前回の続き
もう1つは、【「いたわり」の気持ちが、人類を発展させ、豊かにする】ということを信じている。
学術的な話ですが、(以下、私の過去ブログから抜粋)
*****
上あごの歯がすべて抜け落ちた原人の化石が、2005年西アジアのグルジアで発見されました。約177万年前のものと見られ、歯の抜けた穴が骨で埋まっていることから、歯が抜け落ちた後も数年は生きていたとみられています。野生では生存が不可能な状況で、仲間から柔らかくした食料をもらうなどの援助・介護を受けていた可能性があります。

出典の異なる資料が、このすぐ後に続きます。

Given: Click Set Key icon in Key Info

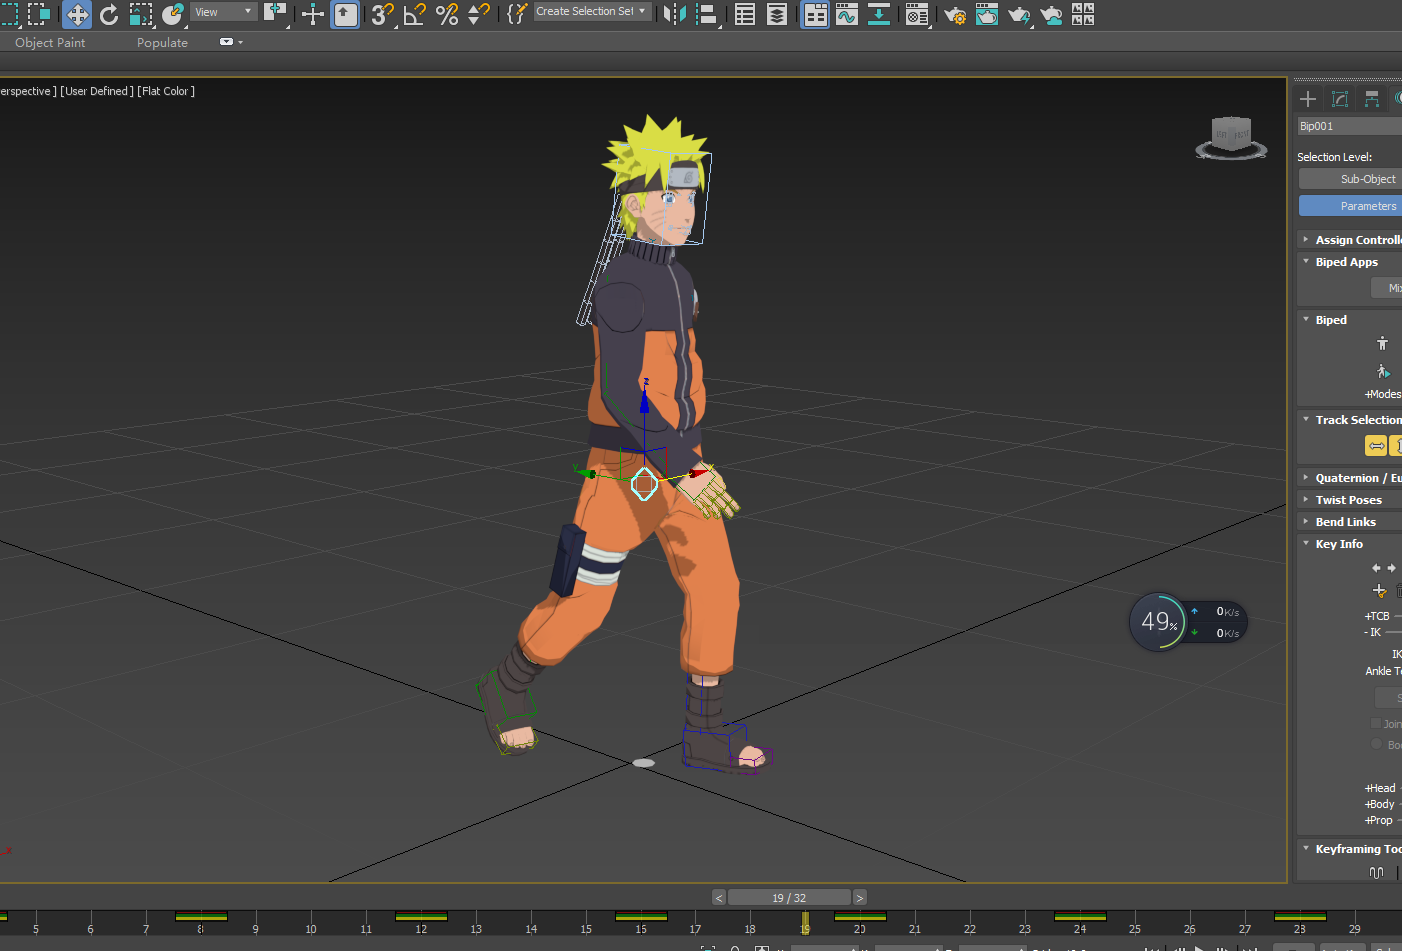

人はなぜ「介護」をするのか? それは進化心理学からひも解くことができます。
人類が他の類人猿と分岐したのは約600万年前で、そのころから地球の環境は寒冷化、アフリカでは乾燥化が始まりました。その後、250万年前からさらに寒冷化、乾燥化が進み、人類は草原やサバンナに進出しました。そこには沢山の捕食者がおり、食料獲得は困難で、人類は食料獲得のための道具の発明と、密接な社会関係の集団生活が必須となりました。
この社会環境で生き延びていくためには、他者を理解するための社会的知能が有利となったに違いなく、他者の理解を共有する、つまり「こころ」を共有する術を見出しました。そして、他者を「いたわる」行動の1つとしての介護という行為が、私たち人類の遺伝子に刻み込まれていきます。(ブログここまで)
*****
現代社会でも、【「いたわり」を持つ人間が生き残る】、と思っています。であるなら「いたわり」の気持ち、それを実践することが「生き延びること」、「生きること」に繋がるであろうと思っているということです。
日本では文化的に「同調圧力(ピアプレッシャー)」が強く、一方で個性・多様性の尊重が声高々に叫ばれております。ここだけ切り取ると「矛盾」ですが、私は、他者からの情報の影響されることなく、自分に向き合い、そして心の深層に刻み込まれている「いたわり」を感じる「こころ」を呼び覚ましたときに、その人の本当の「幸福」が始まるのではないかと思っております。私はそれを「パッション」と呼んでいます。